Afghanistan: Freed Taliban by government returns again to pursue 'jihad'
Kabul: In a startling revelation, Taliban prisoners released by the Afghan government as part of a deal brokered by the United States aimed at ending almost 20 years of war are returning to the battlefield as commanders and fighters.
Confidential research obtained by Foreign Policy shows that the majority of Taliban prisoners released under an agreement signed by insurgent leaders and the United States are taking up arms to fight Afghan forces and continue their “jihad” to overthrow the U.S.-backed Afghan government and replace it with an Islamic emirate.
In an unreleased paper written for the Afghan Peace Dialogue Project at Queen’s University in Belfast, Norther Ireland, the Taliban experts Michael Semple and Felix Kuehn found that former Taliban prisoners were “participating in combat, being killed fighting, being taken prisoner and one case of an ex-prisoner being involved with revenge assassinations", reports the news portal.
The US military officials hold the Taliban responsible for the recent rocket attacks against the Camp Bastion air base and the Camp Dwyer forward operating base in the southern Afghan province of Helmand, The New York Times reported, citing sources.

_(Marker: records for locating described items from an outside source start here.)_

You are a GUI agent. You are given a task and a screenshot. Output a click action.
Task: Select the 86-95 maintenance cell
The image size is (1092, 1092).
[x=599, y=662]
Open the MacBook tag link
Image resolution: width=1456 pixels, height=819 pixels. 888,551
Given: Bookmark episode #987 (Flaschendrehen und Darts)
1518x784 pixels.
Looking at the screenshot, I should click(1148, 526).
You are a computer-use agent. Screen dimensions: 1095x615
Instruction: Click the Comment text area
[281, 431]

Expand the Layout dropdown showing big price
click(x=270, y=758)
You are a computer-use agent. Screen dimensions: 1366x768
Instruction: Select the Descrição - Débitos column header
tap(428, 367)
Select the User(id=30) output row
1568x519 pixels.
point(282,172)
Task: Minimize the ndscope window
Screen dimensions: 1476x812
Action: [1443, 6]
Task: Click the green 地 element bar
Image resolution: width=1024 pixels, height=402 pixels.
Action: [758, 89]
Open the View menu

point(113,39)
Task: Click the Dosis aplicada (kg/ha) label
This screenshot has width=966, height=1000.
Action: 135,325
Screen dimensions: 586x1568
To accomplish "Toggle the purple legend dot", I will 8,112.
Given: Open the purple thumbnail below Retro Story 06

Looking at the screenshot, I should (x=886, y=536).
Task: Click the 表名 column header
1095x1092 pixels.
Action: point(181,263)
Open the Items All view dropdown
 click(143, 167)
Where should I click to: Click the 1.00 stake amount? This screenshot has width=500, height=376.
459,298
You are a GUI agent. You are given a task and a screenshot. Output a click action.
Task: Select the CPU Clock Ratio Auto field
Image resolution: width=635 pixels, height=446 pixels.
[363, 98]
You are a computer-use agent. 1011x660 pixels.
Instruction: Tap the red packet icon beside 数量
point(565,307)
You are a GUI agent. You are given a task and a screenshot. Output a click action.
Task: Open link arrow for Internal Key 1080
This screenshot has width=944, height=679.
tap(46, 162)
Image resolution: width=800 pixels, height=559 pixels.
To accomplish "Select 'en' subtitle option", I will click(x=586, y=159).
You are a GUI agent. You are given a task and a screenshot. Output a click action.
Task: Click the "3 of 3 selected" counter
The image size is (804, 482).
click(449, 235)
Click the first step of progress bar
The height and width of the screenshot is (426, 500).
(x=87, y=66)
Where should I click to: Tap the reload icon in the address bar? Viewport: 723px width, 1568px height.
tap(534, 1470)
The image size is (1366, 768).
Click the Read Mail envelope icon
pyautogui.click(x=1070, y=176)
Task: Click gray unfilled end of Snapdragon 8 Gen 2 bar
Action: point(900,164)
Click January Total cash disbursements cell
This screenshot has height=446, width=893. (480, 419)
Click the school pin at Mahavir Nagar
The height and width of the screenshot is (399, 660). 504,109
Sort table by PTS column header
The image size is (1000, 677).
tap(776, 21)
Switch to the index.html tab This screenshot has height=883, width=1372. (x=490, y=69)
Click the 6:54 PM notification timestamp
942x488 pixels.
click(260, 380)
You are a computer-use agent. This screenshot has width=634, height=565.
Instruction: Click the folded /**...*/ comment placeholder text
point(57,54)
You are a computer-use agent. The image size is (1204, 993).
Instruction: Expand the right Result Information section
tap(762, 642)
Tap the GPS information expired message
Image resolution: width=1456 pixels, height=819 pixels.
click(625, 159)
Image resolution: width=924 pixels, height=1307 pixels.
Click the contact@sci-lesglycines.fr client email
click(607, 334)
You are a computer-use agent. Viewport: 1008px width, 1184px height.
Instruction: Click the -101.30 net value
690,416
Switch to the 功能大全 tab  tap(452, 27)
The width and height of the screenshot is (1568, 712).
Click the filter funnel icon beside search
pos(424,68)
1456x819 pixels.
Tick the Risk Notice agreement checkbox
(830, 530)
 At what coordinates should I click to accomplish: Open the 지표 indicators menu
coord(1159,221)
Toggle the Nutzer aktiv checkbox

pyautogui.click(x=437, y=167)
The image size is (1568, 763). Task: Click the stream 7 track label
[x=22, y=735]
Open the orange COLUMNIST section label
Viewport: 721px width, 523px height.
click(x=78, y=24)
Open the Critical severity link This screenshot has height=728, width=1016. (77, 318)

In late July, approximately a dozen rockets landed in the area surrounding Camp Bastion, an airbase used jointly by US and Afghan forces. A similar incident took place in late August with several rockets launched against nearby Camp Dwyer, reports Sputnik.
Three military officials told the newspaper that the rockets are believed to have been launched by the Taliban in what essentially constituted a violation of the peace deal between the movement and Washington.
A Taliban commander has denied the movement's role in the attacks and promised the group would look into the matter, the newspaper added. The US-led mission to Afghanistan has refrained from commenting on the situation.
On February 29, the United States and the Taliban movement signed a peace deal in the Qatari capital of Doha, stipulating a retreat of foreign troops from Afghanistan in return for guarantees of it not turning into a refuge for international terrorists.